Post-Script: This process of using Harman Direct Positive Paper is such a hands-on, physical process that even attempting to reproduce it electronically is fraught with frustration, because scanning the prints results in inevitable dust spots and scanning artifacts in the shadows that aren't visible on the original, while photographing them with a DSLR camera presents the challenge of an even illumination absent from the glare of the paper's sheen, further complicated by the paper's curl.

Here, I had to set the Sony A390 to ISO800 in order to get sufficient shutter speed, resulting in a bit of shadow noise that's simply absent in the actual print. And you don't get a sense of the glossy, fiber-based paper's sheen, one of the reasons why prints upon silver gelatin paper of this kind is so difficult to emulate with an inkjet process.

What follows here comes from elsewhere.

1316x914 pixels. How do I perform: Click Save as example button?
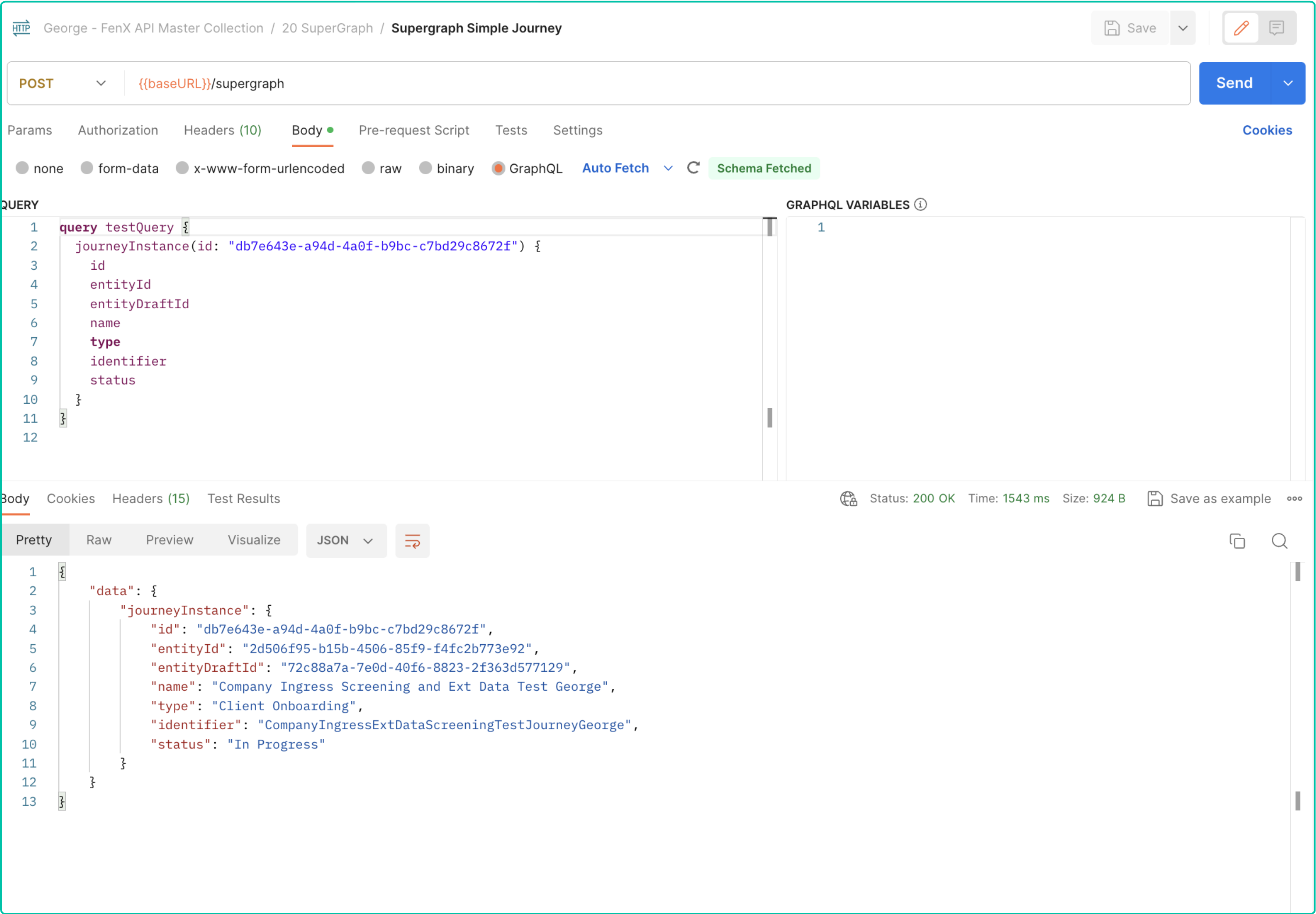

I focused the camera upon the seat cushion back, then pulled the focus position a bit closer (by extending the lens slightly further with the bellows) to compensate for my face being a bit closer to the camera than the cushion, which was an absolute lucky guess considering I can't easily be simultaneously seated in the chair and also behind the camera, peering into the ground glass*. You may notice my right hand** is blurry, caused by the motion of squeezing the shutter release bulb during the 1/8 second exposure. I attempted to hide the pneumatic hose from view under my leg.

Typecast via Olivetti Lettera 22.

*I did do this once on my 8x10 nested box camera by using a video camera on a separate tripod positioned behind the ground glass, the video camera's view screen flipped around so as to be visible from my seated position. Get up, adjust the box camera, sit back down, check out view in video camera. Repeat. Not highly recommended.

**Is it my right hand or my left? With a conventional photographic image, it would be the subject's left hand, situated toward the right edge of the print paper. But with Harman DPP, the image is reversed as compared to a film or digital camera image, similar to a wet plate process, and so it's actually my right hand holding the shutter release bulb, but also on the right side of the print. Right?

2 Comments:

Blogger Bill M said...

Nice work. I have yet to try the paper.

I used to get my prints nearly dry in the dryer and then finish them in a blotter book over night. Seemed to help keep them flat.

6:59 PM  
Blogger Joe V said...

I should add that, several days later, I tried the glass drying method on the other print exposed during this session. I rewetted the print in a tray of water, squeegeed both sides, set upon a sheet of glass, taped the print ~2mm in from each edge using drafting tape, then set in my film drying cabinet for a while, after which I set the sheet of glass and print in an archival storage sleeve to save electricity and keep dust free.

That next day I inspected the print and was able to easily peel off the drafting tape from the edges without marring the print. It's absolutely flat with the exception of the very edges (within several mm) that are slightly curved upward, but this is the flattest I've ever gotten fiber paper to dry.

I think more sheets of glass are on my agenda.